NEW SANITARY TOWEL SUPPLY, INC., et al., Plaintiffs,
v.
CONSOLIDATED LAUNDRIES CORPORATION et al., Defendants



The opinion of the court was delivered by: CROAKE

Defendants move for an order granting partial judgment on the pleadings, pursuant to Rule 12(c) and Rule 12(h) of the Federal Rules of Civil Procedure on the ground that certain causes of action asserted in the complaint fail to state claims upon which relief can be granted.

This is a civil antitrust action for treble damages brought pursuant to Section 4 of the Clayton Act (15 U.S.C.A. 15). Plaintiffs are three corporations and three individuals formerly engaged in the diaper service, linen supply, and commercial laundry businesses. They allege that they were driven out of these businesses by a conspiracy among the defendants unlawfully to restrain and to create a monopoly in interstate commerce.

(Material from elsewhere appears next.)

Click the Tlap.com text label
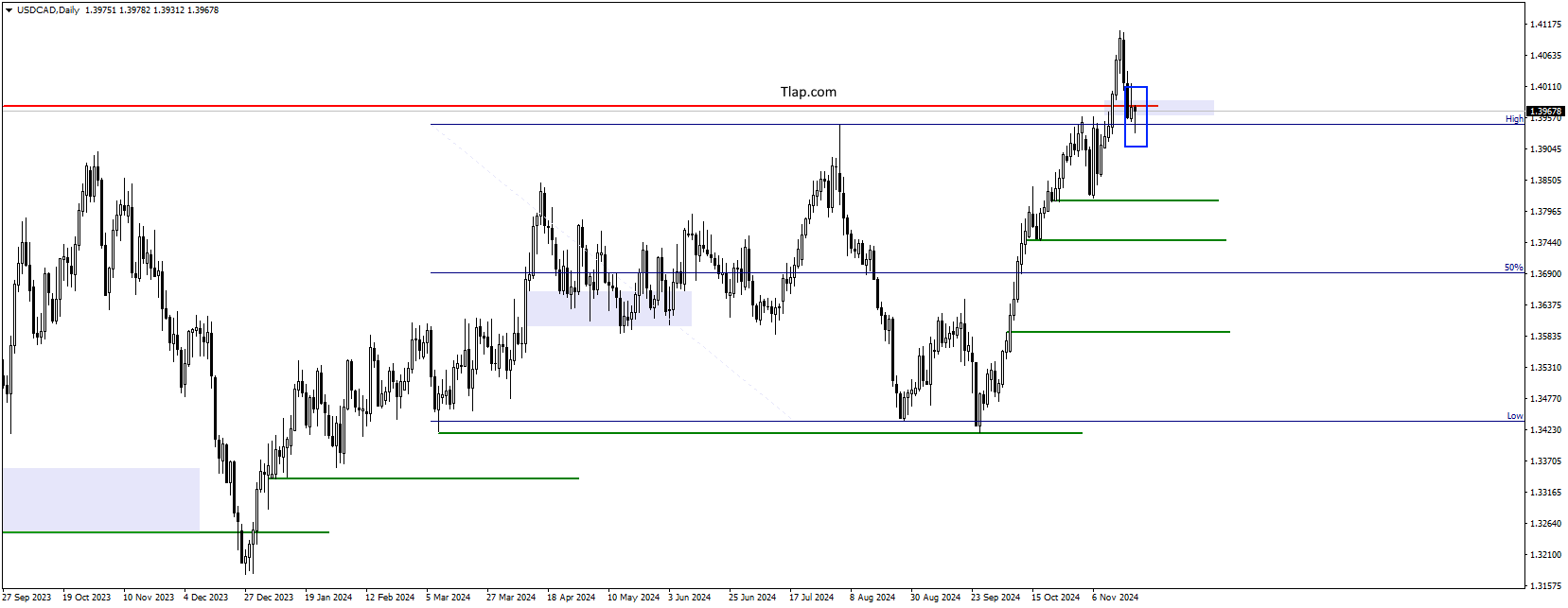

For the purposes of this motion, the complaint may be divided into three categories of claims to the effect that:

 1) Defendants conspired to injure and did injure the corporate plaintiffs in violation of the antitrust laws (15 U.S.C.A. ยงยง 1, 2, 13, 14 and 18).

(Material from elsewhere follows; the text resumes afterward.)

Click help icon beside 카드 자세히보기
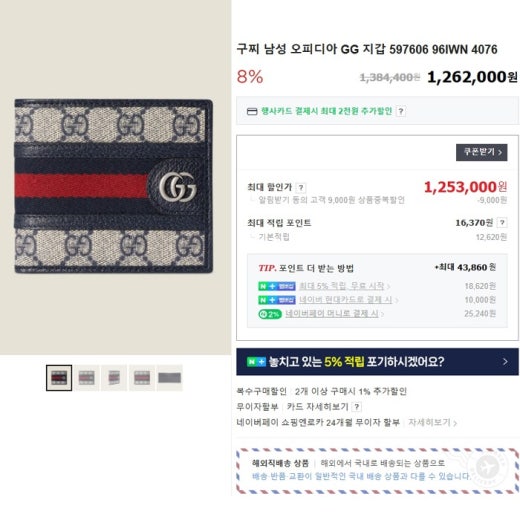Screen dimensions: 520x520 (357, 407)
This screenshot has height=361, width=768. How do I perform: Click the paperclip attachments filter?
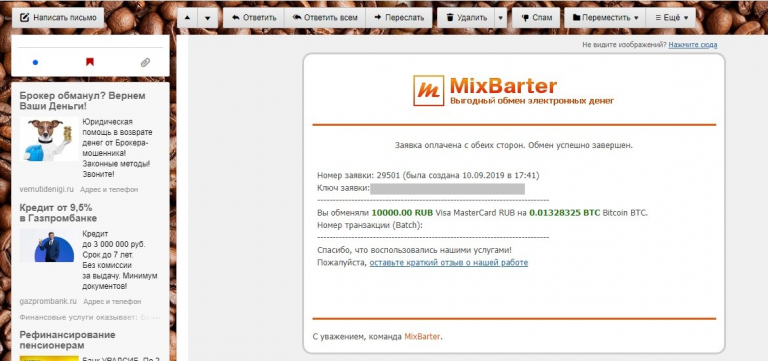click(145, 62)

 2) As a result of the conspiracy, plaintiff Blue Diamond Laundry No. 1, Inc. ('Blue Diamond') suffered loss in the value of stock it had owned in Sanitary Diaper Corporation ('Sanitary Diaper'), and the individual plaintiffs Paul and Lawrence Ullman suffered losses in the value of stock they held in the corporate plaintiff New Sanitary Towel Supply, Inc. ('New Sanitary').

 3) As a result of the conspiracy, plaintiffs Paul Ullman and Philip H. Lewis were compelled by defendants to sign restrictive covenants not to compete in the diaper, linen and laundry businesses for certain periods of time.

 The motion seeks to have the second and third categories of claims dismissed.

 As to the damage allegedly suffered as a result of the loss of value of stock of New Sanitary and Sanitary Diaper, it is clear that that part of the complaint must be dismissed.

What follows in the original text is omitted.